1 to 2 pages a day? That's pretty good. I hate writing papers. I procrastinate until the last minute and then I sit at my computer for an hour thinking of what to write. I usually write about a paragraph per hour. I took English 1A two times, dropped the first time and failed it the second.


----------



## mooncake

I have such a hard time when it comes to writing essays. Something that shouldn't take all that long once it's actually gotten down to usually takes me weeks and weeks to complete, if not longer. I always feel like I just don't know enough to be able to do the work so I go totally overboard with researching and then I'm left with an overwhelming set of information, which makes things almost equally hard. I seriously spent the whole christmas holidays working on just one paper... which I wouldn't even be bothered about if I had at least gotten a mark that reflected the amount of time I put in, but it was still only just above an average piece of work. That's the most frustrating thing - I feel I have it in me to produce great work but I just.. can't!

I'm trying to write an essay at the moment and I'm really struggling to get started. I've been doing research, made a plan - everything leading up until actually starting to write, but when it comes to putting something down on paper I'm just a complete blank. I feel burnt out before I've even started! Serious, serious writer's block, coupled with extreme procrastination means that so much of my time is spent just staring at my blank page and getting stressed. And then the worst thing is that once I do manage to start I end up going way over my word count trying to cram all I can think of in, and then have to waste time cutting it all back down again. It's so silly and I've tried to get myself better organised but it always ends up following the same process, and it drives me mad.

I'm even starting to wonder now if I should pick a different question to answer... but then, that means more research and more time wasted. :doh


----------



## Bewil

myshkin said:


> I disagree,
> I almost always start out freeform. It takes longer, but it works. The act of writing helps me generate ideas and find new ways to approach the topic. I usually have to revise many times, but in the end I tend to have a pretty good final product.

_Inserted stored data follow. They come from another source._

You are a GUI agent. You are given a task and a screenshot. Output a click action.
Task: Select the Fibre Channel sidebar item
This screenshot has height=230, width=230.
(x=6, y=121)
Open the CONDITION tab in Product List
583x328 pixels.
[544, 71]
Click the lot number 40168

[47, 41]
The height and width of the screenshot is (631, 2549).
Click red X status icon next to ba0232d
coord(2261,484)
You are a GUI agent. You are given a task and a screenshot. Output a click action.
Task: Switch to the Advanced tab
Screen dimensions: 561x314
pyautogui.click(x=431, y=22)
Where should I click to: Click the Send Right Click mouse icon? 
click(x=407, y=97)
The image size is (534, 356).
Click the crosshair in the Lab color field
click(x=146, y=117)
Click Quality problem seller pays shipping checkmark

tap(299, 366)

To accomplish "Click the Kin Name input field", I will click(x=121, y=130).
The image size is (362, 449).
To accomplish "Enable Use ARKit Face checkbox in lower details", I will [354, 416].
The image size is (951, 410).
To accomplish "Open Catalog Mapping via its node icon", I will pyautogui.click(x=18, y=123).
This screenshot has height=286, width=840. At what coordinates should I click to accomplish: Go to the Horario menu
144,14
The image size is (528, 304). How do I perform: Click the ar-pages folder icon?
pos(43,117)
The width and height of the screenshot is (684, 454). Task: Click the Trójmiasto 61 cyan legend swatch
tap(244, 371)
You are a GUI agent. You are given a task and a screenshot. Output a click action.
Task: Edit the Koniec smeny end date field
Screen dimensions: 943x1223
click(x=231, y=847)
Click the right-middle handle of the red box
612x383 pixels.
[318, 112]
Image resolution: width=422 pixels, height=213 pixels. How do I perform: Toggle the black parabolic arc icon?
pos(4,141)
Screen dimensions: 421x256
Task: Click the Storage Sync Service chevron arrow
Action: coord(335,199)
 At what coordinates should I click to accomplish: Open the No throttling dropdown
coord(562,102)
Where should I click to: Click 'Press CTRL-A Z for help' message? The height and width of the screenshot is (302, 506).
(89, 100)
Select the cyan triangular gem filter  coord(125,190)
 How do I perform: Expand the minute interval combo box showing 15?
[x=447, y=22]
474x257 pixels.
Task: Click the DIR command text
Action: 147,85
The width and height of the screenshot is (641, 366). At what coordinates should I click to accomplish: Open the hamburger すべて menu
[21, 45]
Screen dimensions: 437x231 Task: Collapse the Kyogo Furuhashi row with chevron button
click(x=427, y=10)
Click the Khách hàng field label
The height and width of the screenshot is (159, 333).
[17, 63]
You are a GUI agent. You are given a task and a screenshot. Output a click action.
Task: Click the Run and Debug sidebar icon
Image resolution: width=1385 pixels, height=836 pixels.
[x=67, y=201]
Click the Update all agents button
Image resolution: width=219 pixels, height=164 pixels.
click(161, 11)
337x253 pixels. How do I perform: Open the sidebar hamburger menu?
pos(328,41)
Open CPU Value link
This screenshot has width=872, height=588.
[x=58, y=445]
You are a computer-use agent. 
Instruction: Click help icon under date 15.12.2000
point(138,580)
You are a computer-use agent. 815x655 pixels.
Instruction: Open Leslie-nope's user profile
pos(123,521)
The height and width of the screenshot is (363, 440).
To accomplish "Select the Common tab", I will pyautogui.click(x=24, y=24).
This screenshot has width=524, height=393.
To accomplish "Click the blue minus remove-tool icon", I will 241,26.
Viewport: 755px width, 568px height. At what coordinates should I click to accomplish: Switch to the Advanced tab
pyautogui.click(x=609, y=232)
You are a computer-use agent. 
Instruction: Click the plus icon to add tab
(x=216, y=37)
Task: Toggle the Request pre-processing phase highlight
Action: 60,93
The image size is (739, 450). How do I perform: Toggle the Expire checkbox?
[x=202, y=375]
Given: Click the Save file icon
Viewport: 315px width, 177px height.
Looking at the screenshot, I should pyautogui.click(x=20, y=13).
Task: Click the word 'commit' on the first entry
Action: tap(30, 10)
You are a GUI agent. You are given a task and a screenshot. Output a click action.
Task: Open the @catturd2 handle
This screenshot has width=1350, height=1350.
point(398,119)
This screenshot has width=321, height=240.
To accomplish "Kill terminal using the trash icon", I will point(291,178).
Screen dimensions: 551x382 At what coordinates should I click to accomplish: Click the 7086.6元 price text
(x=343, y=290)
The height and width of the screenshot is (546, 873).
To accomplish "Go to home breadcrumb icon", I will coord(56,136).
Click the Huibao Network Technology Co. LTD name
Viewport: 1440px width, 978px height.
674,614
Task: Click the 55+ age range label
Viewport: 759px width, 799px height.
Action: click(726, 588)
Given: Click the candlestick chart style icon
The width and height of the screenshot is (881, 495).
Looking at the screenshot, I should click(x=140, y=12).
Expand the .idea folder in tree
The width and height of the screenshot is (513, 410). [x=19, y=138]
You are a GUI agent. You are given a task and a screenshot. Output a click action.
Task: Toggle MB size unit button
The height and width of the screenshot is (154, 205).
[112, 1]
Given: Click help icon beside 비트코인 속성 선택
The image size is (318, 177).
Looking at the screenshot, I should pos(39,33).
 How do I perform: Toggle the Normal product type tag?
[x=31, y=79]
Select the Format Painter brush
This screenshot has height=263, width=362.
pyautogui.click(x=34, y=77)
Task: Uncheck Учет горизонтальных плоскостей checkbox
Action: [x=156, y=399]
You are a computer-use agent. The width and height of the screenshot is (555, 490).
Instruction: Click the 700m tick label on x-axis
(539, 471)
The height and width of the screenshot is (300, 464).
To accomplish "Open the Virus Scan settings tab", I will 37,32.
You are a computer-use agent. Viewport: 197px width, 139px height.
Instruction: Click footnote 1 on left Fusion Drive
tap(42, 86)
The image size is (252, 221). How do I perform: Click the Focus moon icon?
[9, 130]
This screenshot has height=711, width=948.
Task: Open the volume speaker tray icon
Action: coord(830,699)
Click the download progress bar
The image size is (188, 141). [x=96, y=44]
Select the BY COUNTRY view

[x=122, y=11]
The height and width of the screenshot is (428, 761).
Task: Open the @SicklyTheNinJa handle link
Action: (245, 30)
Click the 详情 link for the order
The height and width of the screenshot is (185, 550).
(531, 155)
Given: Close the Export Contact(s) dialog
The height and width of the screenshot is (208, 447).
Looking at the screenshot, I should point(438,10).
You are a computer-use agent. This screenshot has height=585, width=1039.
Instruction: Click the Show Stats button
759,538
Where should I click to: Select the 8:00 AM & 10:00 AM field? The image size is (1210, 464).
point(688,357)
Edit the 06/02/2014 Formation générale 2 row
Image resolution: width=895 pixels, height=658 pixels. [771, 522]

That is the way i do it. I am not sure if it takes me longer because i stall out so frequently trying another way. The first revision seems to take the longest then following revisions are much quicker. The paper ends up quite different then the initial form.


----------



## GSYBE

I empathize. I'm a perfectionist as well, just a highly unmotivated one. Not a good mix. It's gotten so bad that the only way I can motivate myself to write papers is to do them the morning they're due. So far I've gotten good grades with this method, but it's a really stressful and poor way of going about it. One day I'm going to oversleep and really screw myself over.


----------



## Steve123

For a second I thought you said 1-2 PAPERS a day and I felt really crappy (and jealous). Yeah, I'm totally the same, I'll have less than an hour where I actually have some momentum and I get a page or so done then for the rest of the day I'm completely useless. It's especially bad with research papers or anything where I have to switch between searching through text and writing often.


----------



## Teehee

Gosh I thought I was the only one.

Being at the library all day, I only yielded two-three pages.  And I agree with the above, it's much more difficult when you have to switch between reading and writing, then lose all train of thought.


----------



## JEmerson

Writing papers is generally the part of class I excel at. I got As in my two College Composition classes. For me, it's easier than trying to remember tons of stuff for a test in class.


----------



## GSYBE

Phew boy.

It's the night-before-the-essay-is-due thing again. I've gotten As on my first two papers but I think they might have been flukes. So, like usual, I'll probably spend the next two hours trying to convince myself I should get started. Ever play the "just another ten minutes of internet surfing!" game? Then it becomes "I'll start at 10! I swear! No, er, 10:30! 11!" Before you know it, it's midnight, I'm really tired and I start making irrational promises to myself. "Just two hours sleep is all you need. Just a little recharge! Then you'll have several hours in the early morning to do what you need to do. Can't go wrong!" 

Then the setting-the-alarm-clock-ahead-just-a-little-longer-to-get-more-sleep begins. 15 minutes here, half an hour there. You're in that semi-delusional haze of dreamland where you're not sure what's really reality and what your mind is concocting on the fly. Your brain starts assigning random tasks for you to complete in your dream, so you waste time in bed thinking "how am I gonna do this?" 

After getting up and adjusting the alarm about ten times, reality kicks in hard. Before you know it, it's two hours before the paper is due. Massive self-hatred and self-deprecation kicks in. "How could you keep setting the alarm ahead?! Didn't you know you had to write a three pager?! I'm never doing this again, ever!"

Overdrive time! Whatever semi-brilliant ideas you figured out the night before are completely out the window, and you have to make up some ideas quick. Lots of BS, some long quotations from questionable sources, and you've finally met requirements before running out of the house, slamming on the gas, and hoping to goodness that all of the police are in the middle of a serious gunfight far, far away from the highways and roads surrounding the university. Lather, rinse, repeat. 

Not a good system, but it's worked so far right?

Here goes nothing. :no


----------